*** Opening The data ***
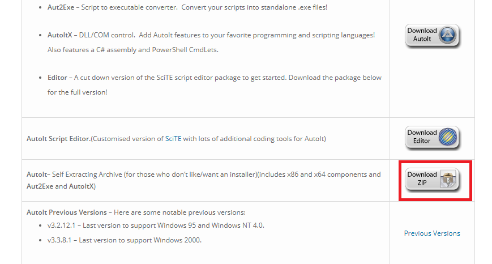The height and width of the screenshot is (264, 492).
Task: Click the Aut2Exe bullet heading at top
Action: pyautogui.click(x=62, y=8)
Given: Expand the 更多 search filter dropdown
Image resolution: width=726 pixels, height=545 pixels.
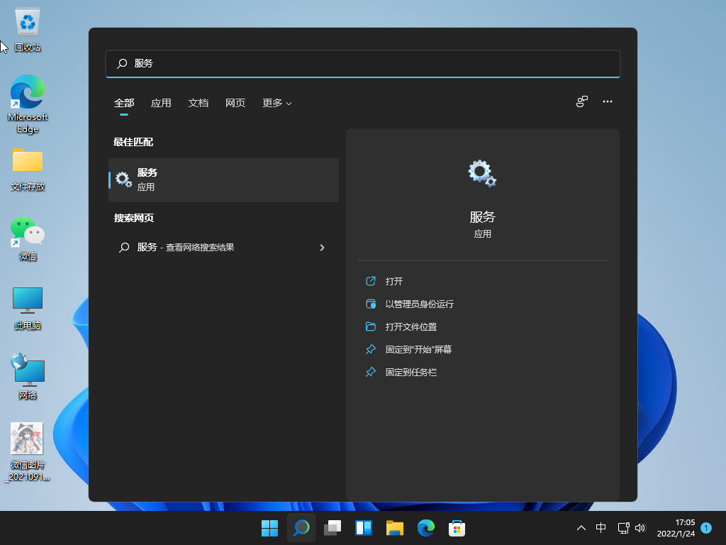Looking at the screenshot, I should click(277, 103).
*** Closing The data ***
Exercise brief :: Repeat, exactly and only, the lines from the one containing "Given: Expand the 更多 search filter dropdown" through the final line of the data, both ends included, leaving out any picture.

Answer to this task ::
Given: Expand the 更多 search filter dropdown
Image resolution: width=726 pixels, height=545 pixels.
Looking at the screenshot, I should click(277, 103).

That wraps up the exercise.